While the resampled data retains the overall appearance of the original dataset, it loses detail. If a user attempts to zoom in on a section of the waveform for a closer look, the reduced dataset won't suffice because it can't show the waveform's finer details. At this juncture, the program must recalculate the display area and waveform resolution, generating a new set of resampled thumbnail data.

For instance, consider data meant to be displayed at a sampling rate of 10,000, meaning 10,000 points are collected every second. The original data spans 10 seconds, with a total of 100,000 points. The waveform chart can display 200 points at a time. Initially, for displaying the entire dataset, every 500th point is extracted to form a new dataset. This new dataset has a sampling rate of 20, still covering a span of 10 seconds, but consists of only 200 points.

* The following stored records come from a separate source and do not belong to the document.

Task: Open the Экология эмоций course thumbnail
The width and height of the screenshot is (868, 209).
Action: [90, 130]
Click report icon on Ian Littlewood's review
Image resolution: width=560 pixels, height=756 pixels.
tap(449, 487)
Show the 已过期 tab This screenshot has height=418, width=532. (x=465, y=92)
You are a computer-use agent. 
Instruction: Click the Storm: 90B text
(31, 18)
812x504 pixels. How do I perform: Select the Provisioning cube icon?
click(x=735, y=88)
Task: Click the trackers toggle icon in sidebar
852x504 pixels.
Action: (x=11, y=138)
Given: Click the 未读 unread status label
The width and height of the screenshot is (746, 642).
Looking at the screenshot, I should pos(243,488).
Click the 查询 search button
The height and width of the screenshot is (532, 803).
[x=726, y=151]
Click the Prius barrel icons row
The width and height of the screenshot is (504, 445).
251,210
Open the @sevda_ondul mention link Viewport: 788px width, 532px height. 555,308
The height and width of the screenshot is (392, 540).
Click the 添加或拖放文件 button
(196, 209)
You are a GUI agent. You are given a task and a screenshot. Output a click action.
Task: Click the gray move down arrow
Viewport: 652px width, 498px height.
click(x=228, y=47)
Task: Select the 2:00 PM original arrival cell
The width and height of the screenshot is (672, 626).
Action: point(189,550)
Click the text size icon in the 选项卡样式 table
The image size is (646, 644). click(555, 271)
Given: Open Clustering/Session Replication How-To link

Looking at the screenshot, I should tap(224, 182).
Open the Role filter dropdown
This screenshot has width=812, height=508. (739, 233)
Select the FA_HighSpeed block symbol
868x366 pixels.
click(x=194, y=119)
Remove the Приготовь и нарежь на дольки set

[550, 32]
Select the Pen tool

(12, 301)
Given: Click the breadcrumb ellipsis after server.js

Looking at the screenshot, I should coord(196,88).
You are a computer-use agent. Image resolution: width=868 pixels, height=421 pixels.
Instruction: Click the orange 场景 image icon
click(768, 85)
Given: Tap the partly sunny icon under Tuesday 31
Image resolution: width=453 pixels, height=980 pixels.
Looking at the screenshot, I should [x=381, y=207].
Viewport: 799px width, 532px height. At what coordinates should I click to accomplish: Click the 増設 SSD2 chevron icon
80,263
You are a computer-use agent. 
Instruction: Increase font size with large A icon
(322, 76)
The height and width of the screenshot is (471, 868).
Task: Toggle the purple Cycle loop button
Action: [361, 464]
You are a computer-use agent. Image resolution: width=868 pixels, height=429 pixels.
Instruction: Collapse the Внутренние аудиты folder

If, after viewing the entire waveform, a user decides to zoom in on data between the 3rd and 4th seconds, the portion displayed needs to focus on the original data's 3,000th to 5,000th points. These 2,000 points also do not need to be entirely displayed on the waveform chart; they can be resampled at a rate of 100. Thus, the resampled data still consists of 200 points but represents the original data's contents for the 2nd and 3rd seconds.

High-Speed Data Display

In some testing scenarios, programs are required to simultaneously collect and display data, allowing users to observe the results in real-time. When the data collection speed is modest and data change frequency is manageable, it’s straightforward to use waveform chart controls for data display.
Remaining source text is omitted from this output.